The HSF4 c.595_599delGGGCC deletion3 was predicted to result in a putative G199EfsX15 protein exhibiting a frame-shift starting with the G199 residue, an addition of 14 novel amino acids (EQCRRQEKAVPDAG), and a premature stop codon (Fig. 1). The Basic Local Alignment Search Tool (BLAST) analysis of the 14 newly added residues (EQCRRQEKAVPDAG) did not reveal significant similarity to any known protein. The HSF4 c.1213C > mutation4 was predicted to result in an R405 to stop codon exchange and a loss of 87 amino acids from the C-terminal end (Fig. 1). Finally, the HSF4 c.1327+4A>G mutation5 identified at the +4 position of intron 12, resulted in aberrant HSF4 splicing and skipping of exon 12, a frame shift following the M419 residue, an addition of 28 novel residues (GRTPRSGPHSCWMSRRPWEAQPWACLGL), and a premature stop (Fig. 1). The BLAST analysis of the 28 newly added residues (GRTPRSGPHSCWMSRRPWEAQPWACLGL) did not reveal significant similarity to any known protein.

Figure 1.

Figure 1

Localization of the functional domains in WT and mutant HSF4 proteins. WT schematic represents HSF4b (NP_001035757), whereas G199EfsX15, R405X, and M419GfsX29 are predicted proteins encoded by previously identified HSF4 mutations c.595_599delGGGCC, c.1213C>T, and c.1327+4A>G, respectively. Depicted as black boxes are: DNA binding domain (DBD), oligomerization domain (HR-A/B), and HSF4b-specific sequence (b) that differs between HSF4a and HSF4b and DHR region previously identified.10 Gray boxes depict additions of the novel 14 aa (EQCRRQEKAVPDAG) in G199EfsX15 and 28 aa (GRTPRSGPHSCWMSRRPWEAQPWACLGL) in M419GfsX29 mutant proteins resulting from frame-shifts. Numbers on the top of each box represent the amino acid residues.

Protein Stability

As the initial step, we hypothesized that HSF4 mutant proteins may be unstable.

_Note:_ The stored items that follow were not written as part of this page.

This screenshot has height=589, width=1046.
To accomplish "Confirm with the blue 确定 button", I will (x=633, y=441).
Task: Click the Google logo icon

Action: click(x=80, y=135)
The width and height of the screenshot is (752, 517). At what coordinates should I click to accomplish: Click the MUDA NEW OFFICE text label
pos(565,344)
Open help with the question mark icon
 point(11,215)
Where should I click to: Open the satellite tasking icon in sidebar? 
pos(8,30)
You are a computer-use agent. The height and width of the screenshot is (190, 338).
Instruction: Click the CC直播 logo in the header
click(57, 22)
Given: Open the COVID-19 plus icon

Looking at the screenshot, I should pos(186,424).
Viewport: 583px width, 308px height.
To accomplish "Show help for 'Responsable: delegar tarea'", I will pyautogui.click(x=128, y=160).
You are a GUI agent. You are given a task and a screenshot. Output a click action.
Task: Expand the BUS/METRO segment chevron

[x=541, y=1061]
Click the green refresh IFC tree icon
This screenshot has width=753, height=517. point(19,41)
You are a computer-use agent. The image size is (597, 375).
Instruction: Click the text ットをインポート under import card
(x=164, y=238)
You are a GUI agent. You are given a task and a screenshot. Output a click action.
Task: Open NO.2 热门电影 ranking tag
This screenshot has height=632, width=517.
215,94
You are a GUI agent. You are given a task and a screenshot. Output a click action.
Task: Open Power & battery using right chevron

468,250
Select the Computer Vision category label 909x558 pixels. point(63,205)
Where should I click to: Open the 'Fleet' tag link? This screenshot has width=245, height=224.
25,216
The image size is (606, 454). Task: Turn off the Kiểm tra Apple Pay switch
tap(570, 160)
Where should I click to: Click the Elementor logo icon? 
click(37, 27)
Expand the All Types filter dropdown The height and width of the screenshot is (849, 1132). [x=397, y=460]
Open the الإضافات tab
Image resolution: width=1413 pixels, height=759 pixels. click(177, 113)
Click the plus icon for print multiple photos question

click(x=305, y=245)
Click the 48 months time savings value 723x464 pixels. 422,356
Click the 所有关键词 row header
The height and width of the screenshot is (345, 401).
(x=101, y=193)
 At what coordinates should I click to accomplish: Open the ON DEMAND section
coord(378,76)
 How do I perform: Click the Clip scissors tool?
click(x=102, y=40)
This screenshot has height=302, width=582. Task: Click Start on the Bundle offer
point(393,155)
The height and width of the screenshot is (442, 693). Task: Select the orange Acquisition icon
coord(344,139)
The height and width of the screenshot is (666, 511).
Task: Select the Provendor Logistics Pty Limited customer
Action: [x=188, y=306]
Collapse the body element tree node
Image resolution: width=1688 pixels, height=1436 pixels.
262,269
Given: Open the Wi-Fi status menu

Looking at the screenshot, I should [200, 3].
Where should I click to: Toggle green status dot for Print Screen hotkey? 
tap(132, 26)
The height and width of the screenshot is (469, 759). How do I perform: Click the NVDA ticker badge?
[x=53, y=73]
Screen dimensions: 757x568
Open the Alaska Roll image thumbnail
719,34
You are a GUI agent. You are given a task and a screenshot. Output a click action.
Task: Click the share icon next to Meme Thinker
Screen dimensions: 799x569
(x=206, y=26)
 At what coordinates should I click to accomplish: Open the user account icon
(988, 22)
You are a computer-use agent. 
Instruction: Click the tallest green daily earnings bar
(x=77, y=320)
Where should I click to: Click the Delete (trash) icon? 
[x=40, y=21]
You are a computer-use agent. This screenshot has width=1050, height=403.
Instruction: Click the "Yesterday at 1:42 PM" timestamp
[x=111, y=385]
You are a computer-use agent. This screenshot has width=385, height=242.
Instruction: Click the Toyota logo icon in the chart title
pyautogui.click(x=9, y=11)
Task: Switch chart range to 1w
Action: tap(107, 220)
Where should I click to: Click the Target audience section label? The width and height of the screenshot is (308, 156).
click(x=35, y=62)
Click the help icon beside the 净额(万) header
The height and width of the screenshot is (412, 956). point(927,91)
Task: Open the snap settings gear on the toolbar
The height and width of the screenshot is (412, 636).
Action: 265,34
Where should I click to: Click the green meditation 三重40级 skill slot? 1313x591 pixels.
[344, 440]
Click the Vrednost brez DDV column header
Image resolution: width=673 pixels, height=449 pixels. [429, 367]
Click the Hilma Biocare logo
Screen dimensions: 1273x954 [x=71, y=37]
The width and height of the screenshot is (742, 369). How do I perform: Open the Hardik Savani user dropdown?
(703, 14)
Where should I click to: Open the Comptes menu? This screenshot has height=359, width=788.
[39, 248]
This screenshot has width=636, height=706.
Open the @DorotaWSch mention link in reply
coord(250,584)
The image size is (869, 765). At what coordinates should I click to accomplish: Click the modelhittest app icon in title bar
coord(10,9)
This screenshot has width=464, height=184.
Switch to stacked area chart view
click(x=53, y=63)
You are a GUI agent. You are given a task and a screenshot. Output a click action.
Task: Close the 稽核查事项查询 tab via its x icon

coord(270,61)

In order to evaluate the protein turnover rate, HEK293 cells were transiently transfected with clones encoding WT, G199EfsX15, R405X, and M419GfsX29 mutant proteins. Following transfection, cells were subjected to cycloheximide (CHX) treatment to inhibit protein synthesis and then whole cell lysates were analyzed by Western blotting. No statistically significant differences were observed between protein levels of WT, G199EfsX15, R405X, and M419GfsX29 evaluated up to 6 hours following the CHX treatment (not shown). Therefore, we concluded that protein stability did not play a role in the disease mechanism.

Subcellular Localization

Previous studies have shown that the nucleus is the major pool for HSF4b, although the HSF4b protein had been identified in both the nucleus and cytosol.10 However, to date the nuclear localization signal (NLS) for HSF4 has not yet been identified. We set out to investigate if a loss of the C-terminal end in the G199EfsX15, R405X, and M419GfsX29 mutant HSF4 proteins was associated with a loss of the NLS and consequently, abnormal trafficking to the nucleus. The in silico evaluation of the HSF4b protein (NP_001035757), using the PredictProtein server (available in the public domain at www.predictprotein.org)15 did not identify any putative NLS sequences. Therefore, we proceeded to investigate experimentally if trafficking of the mutant HSF4 proteins differed from the WT protein. FLAG-tagged WT and mutant HSF4 clones were transiently transfected into HeLa cells. Immunocytochemical analysis with anti-FLAG antibody identified that WT HSF4, as well as G199EfsX15, R405X, and M419GfsX29 mutant HSF4 proteins were localized primarily to the nuclei of transfected cells (Figure 2). This finding indicated that the trafficking of G199EfsX15, R405X, and M419GfsX29 mutant HSF4 proteins to the nucleus was not compromised. In addition to being in the nucleus, WT and mutant HSF4 proteins localized to the nuclear granules even though the transfected cells were not subjected to any environmental stressors (Fig. 2).

Figure 2.

Figure 2

Subcellular localization of WT and mutant HSF4 proteins. WT, G199EfsX15, R405X, and M419GfsX29 FLAG-tagged HSF4 proteins were identified in transiently transfected HeLa nuclei following incubation with a FLAG antibody. Nuclei were counterstained with DAPI. Both WT and mutant HSF4 proteins were identified in nuclear granules (arrowheads). Scale bars: 25 μm.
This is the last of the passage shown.